L’apparition du Slasher, dans les années 1960 – 1970, fut marquée par les plus grands de ce monde, on parle de Jason Voorhees, Micheal Myers, Freddy Krueger pour les plus célèbres. Cependant, pour la génération des années 90, c’est par le film Scream que le Slasher prend un second souffle. Le scénariste Kevin Williamson, avec ses souvenirs d’adolescents à regarder des Slashers, nous offre un scénario hommage et parodique, tout en respectant les règles de ce sous genre. Scream est mis entre les mains de Wes Craven, le héros de nos cauchemars. Que ce soit par ses personnages, ses dialogues, ses clins d’oeil ou sa mise en scène, Scream nous rappelle avec finesse le lourd passé du Slasher. C’est par le personnage de Randy (Jamie Kennedy), le fanatique de ce sous genre, que Wes Craven et Kevin Williamson annoncent les trois principales règles pour survivre à un film d’horreur :

Numéro 1 : Ne jamais avoir de rapports sexuels.
Numéro 2 : Ne consommer ni alcool, ni drogue
Numéro 3 : Ne JAMAIS dire « Je reviens tout de suite » parce qu’on ne revient jamais.

Le film s’inspire de la tuerie de Gainesville causée par Danny Rolling, dit « l’éventreur de Gainesville ». Celui-ci a tué et violé cinq étudiantes sur le campus de la ville.
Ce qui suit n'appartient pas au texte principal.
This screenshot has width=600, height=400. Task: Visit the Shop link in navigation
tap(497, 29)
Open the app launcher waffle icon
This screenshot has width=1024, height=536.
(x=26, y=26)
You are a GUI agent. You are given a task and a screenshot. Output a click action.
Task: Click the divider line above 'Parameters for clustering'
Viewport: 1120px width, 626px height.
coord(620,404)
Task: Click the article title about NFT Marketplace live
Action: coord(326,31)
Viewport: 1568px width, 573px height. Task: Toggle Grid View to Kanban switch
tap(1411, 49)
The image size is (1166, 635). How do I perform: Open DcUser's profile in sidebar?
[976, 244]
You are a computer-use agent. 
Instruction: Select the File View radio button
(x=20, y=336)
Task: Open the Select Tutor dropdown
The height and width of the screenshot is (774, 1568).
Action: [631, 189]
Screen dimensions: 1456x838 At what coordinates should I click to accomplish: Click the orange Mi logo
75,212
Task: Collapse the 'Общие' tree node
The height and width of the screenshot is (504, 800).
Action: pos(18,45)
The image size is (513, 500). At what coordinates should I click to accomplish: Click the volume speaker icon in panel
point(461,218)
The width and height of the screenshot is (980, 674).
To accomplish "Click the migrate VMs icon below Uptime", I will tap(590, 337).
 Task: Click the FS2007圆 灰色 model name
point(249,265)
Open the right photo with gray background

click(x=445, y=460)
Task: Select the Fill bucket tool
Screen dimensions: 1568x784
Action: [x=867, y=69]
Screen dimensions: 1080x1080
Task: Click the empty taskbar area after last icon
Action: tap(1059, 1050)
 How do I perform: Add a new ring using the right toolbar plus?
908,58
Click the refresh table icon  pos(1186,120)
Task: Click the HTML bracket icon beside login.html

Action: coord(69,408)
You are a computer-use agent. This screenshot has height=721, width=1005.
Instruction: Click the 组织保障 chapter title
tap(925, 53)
Il fut condamné à mort en 1994 après avoir avoué 8 meurtres, plusieurs viols et une tentative d’homicide sur son propre père. Ces meurtres sont décrit comme étant macabres et sauvages. Cependant, c’est seulement en 2006 que Danny Rolling fut exécuté après de nombreux dossiers ouvert. Il n’exprima aucun remords et n’exprima aucune dernière réclamation. Le plus incroyable, Danny Rolling était fiancé à la romancière Sandra London, spécialisée dans les histoires de tueurs en série et anciennement petite amie de Gerard Schaefer, également tueur en série.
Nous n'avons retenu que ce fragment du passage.